__Provided material__.
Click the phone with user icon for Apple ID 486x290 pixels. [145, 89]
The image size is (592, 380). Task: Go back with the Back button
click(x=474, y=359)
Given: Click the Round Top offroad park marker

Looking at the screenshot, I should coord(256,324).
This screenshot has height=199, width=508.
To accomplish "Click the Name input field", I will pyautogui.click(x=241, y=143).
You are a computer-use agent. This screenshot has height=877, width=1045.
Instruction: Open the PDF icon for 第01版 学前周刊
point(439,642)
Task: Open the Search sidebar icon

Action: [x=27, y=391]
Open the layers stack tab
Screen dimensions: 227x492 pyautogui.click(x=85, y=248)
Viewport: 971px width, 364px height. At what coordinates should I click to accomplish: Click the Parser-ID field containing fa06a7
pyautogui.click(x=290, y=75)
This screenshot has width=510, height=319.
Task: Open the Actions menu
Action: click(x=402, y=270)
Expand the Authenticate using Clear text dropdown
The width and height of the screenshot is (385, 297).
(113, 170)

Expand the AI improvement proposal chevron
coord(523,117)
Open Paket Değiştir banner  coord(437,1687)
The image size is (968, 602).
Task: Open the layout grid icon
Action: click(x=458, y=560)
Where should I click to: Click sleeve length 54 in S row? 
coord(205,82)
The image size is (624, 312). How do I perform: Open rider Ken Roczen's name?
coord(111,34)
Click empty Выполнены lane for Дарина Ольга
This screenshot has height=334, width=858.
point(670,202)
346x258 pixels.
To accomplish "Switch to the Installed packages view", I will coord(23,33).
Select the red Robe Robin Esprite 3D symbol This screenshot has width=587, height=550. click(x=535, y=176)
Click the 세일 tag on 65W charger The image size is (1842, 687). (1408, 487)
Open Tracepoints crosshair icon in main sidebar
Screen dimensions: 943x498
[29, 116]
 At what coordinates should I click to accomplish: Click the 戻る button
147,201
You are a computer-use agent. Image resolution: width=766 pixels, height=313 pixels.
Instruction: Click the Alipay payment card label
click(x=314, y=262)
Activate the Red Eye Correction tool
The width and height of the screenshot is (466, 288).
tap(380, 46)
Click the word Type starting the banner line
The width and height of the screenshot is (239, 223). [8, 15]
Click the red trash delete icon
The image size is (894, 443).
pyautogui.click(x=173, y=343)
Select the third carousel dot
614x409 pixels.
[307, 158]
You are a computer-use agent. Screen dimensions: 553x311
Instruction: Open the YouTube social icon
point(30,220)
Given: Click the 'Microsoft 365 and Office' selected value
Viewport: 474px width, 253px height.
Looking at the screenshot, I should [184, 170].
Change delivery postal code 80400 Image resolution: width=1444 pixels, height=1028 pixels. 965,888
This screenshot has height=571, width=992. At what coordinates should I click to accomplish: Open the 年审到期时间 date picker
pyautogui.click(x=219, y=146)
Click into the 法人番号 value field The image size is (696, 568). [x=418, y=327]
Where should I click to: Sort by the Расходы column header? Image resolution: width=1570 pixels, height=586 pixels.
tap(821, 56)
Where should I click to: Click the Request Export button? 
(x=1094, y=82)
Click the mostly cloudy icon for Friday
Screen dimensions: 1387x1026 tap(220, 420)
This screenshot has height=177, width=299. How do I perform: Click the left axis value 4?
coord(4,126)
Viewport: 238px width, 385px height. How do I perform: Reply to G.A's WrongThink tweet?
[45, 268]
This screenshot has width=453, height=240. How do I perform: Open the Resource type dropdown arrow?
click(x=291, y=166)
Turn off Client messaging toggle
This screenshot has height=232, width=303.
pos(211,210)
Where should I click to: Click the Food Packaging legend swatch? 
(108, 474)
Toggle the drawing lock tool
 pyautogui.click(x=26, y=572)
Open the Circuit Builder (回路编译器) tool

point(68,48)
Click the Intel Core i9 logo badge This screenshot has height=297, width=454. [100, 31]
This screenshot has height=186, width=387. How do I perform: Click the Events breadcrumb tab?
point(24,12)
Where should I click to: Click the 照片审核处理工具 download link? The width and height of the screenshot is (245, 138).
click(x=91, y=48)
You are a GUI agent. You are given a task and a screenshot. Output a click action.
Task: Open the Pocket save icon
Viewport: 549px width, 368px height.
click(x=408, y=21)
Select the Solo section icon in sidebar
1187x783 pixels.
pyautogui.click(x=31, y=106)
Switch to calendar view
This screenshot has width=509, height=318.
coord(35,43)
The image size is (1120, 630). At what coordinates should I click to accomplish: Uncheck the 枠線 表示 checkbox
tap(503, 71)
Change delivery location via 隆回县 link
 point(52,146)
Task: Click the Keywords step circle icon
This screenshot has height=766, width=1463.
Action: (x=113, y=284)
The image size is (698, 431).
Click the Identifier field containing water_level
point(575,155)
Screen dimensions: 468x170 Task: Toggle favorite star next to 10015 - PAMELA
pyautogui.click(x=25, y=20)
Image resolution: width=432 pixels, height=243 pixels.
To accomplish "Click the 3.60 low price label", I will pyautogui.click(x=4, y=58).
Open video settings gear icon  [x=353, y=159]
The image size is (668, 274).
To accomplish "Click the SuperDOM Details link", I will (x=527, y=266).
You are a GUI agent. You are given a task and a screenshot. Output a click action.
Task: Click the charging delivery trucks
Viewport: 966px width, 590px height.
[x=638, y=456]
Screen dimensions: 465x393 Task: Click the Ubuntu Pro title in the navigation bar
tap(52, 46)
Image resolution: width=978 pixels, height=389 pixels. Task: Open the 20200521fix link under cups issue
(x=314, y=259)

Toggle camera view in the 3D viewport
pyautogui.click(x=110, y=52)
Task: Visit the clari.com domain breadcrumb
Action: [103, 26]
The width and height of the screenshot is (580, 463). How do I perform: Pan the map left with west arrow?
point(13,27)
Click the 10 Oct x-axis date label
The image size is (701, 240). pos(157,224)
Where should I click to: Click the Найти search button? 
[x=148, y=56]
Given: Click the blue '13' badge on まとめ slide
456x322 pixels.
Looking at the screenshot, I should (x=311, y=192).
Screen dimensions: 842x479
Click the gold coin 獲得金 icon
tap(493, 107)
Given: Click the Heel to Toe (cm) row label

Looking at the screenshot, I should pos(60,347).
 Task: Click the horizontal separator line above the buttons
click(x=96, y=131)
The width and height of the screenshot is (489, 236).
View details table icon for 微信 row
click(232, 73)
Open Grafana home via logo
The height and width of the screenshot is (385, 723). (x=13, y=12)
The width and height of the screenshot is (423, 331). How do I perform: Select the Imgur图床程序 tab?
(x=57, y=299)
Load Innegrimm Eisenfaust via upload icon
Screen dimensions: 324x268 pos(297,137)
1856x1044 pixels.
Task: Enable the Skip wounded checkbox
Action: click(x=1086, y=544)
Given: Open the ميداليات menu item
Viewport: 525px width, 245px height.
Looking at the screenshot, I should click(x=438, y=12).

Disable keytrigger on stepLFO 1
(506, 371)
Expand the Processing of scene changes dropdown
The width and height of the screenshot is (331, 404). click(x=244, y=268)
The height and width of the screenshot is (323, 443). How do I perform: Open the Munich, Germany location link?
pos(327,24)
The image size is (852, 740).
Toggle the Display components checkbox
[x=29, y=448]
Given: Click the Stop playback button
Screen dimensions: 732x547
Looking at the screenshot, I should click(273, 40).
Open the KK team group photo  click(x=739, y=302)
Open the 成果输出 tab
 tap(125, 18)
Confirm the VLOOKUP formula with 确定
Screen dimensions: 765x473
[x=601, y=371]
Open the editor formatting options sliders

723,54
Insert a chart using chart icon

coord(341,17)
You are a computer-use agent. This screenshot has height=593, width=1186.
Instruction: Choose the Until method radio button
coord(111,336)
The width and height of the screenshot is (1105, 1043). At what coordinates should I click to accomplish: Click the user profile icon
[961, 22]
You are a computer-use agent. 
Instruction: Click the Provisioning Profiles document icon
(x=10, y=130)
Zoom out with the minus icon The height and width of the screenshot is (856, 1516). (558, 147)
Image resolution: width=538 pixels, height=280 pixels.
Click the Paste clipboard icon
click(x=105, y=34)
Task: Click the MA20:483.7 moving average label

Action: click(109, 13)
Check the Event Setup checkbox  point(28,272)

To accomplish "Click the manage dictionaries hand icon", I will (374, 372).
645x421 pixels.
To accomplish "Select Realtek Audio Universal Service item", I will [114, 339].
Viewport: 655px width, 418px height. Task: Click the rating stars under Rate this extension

__Problem__.
Using the material above, count how many lines include the word "computer" and answer with only that figure.

__Your solution__.
5